Logging completly off and signing (password too) back on the Android partner app has fixed this once before for me.


----------



## parkersking (Jul 16, 2015)

Yup, definitely an issue they will have to help (hopefully) resolve for me tomorrow. I also have been wondering, since I have an SUV which can seat 6 people, will I automatically receive Uber XL requests or do I have to opt in somewhere to drive XL?


----------



## KGB7 (Apr 23, 2015)

Email Uber.


----------



## painfreepc (Jul 17, 2014)

Did you or your friend pick uberXL on the client app?, maybe you are XL only, may be thats why no one sees you..


----------



## parkersking (Jul 16, 2015)

Tried both x and xl and even select several times, and still today im incrementally going online and trying again...no luck... even just reformatted my phone and emailed them again.

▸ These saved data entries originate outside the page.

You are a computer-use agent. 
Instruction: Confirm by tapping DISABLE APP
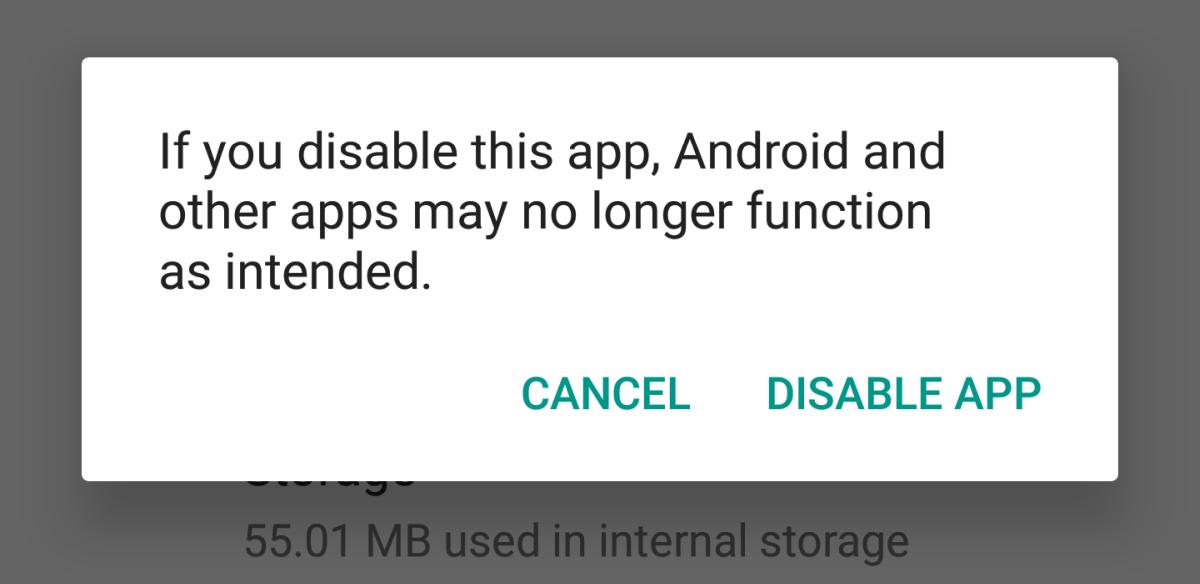903,393
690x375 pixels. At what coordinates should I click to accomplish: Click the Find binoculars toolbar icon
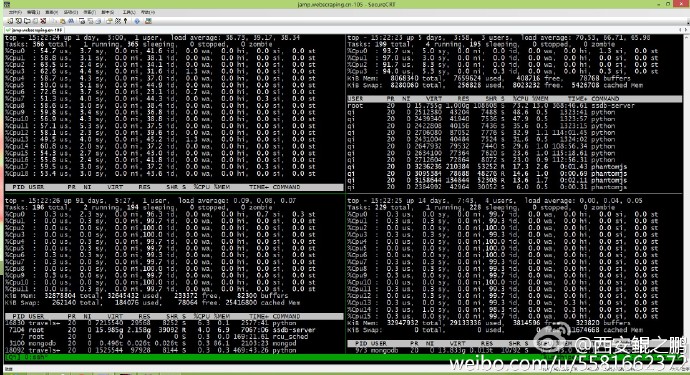(71, 21)
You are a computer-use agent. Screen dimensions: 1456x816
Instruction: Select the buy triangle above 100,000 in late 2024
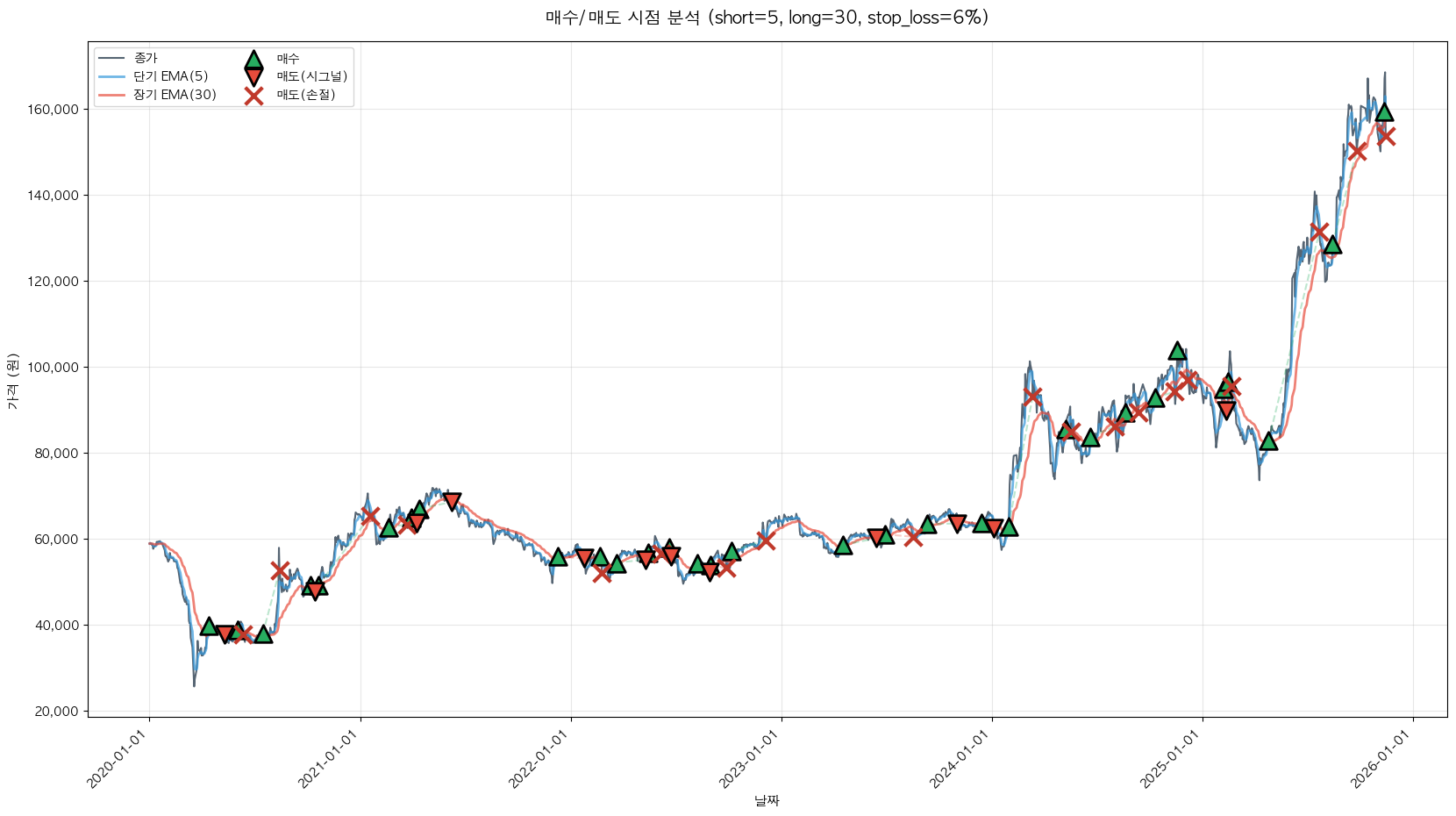click(x=1177, y=351)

This blows


----------



## KGB7 (Apr 23, 2015)

Have you tried wearing a tinfoil hat?


----------



## parkersking (Jul 16, 2015)

Oh shit good point! I actually was wearing a red hat so I tried wearing a blue one, even no hat at all at one point. Stood on my head and spun around 3 times too. Never even thought about the tin foil though, I don't want to get my hopes up but I think that may be the problem!!!


----------



## ATX 22 (Jun 17, 2015)

At least you're keeping your sense of humor. You'll need it for this gig.


----------



## parkersking (Jul 16, 2015)

Humor? The tin foil didn't work...any other suggestions?!?!

*heehee*


----------



## UBERNJ61 (Jul 11, 2015)

parkersking said:


> I was finally approved today, drove around a busy town for over an hour, no pings, which I understand can happen. Checked the rider app, I was nowhere to be found. Drove back to my neighborhood to double check with my girlfriend and roommate, nobody could see me on the map from their rider app (each with their own account and they could see several drivers in the area.) It literally said the closest driver was 8 minutes away but I'm online 10 feet away. Does anyone have experience with this? I emailed the miami partners hq but who knows how long that'll take to get a response... PS I tried re-logging, force closing the app and reopening it, and restarting my phone entirely.


Hello Parkersking ,
I had the same issue last week all week long because my vehicle didn't show on " customer app ". Uber doesn't get back to you anyways and when they do, they say reboot, bla bla bla.
This worked for me . For some reason the reboot or uninstall app doesn't work because for some reason it doesn't disconnect properly . Put your phone in airplane mode - and then connect to your WiFi at home or Starbucks etc. then try connecting your app, check on the customer app if your vehicle is visible ,switch it on and off ( your partner App ) and make sure there is a car that pops up and disappears . That should work , Uber never got back to me about my issue , they only sent me email , they are aware of the issue and working on it. You do have to make sure your active. Try it and good luck , let me know if it worked. I do this every time now to check if I'm up visible , they did have a new patch and update ..


----------



## parkersking (Jul 16, 2015)

No such luck, unfortunately.... I thank you for the detailed response. Any extra requirements or reasons you could think of that they might let me online but not service delray beach? And everything seems to be 100% active, do you know a specific place where it will show me a binary "active or not" for my whole account?


----------



## UBERNJ61 (Jul 11, 2015)

parkersking said:


> No such luck, unfortunately.... I thank you for the detailed response. Any extra requirements or reasons you could think of that they might let me online but not service delray beach? And everything seems to be 100% active, do you know a specific place where it will show me a binary "active or not" for my whole account?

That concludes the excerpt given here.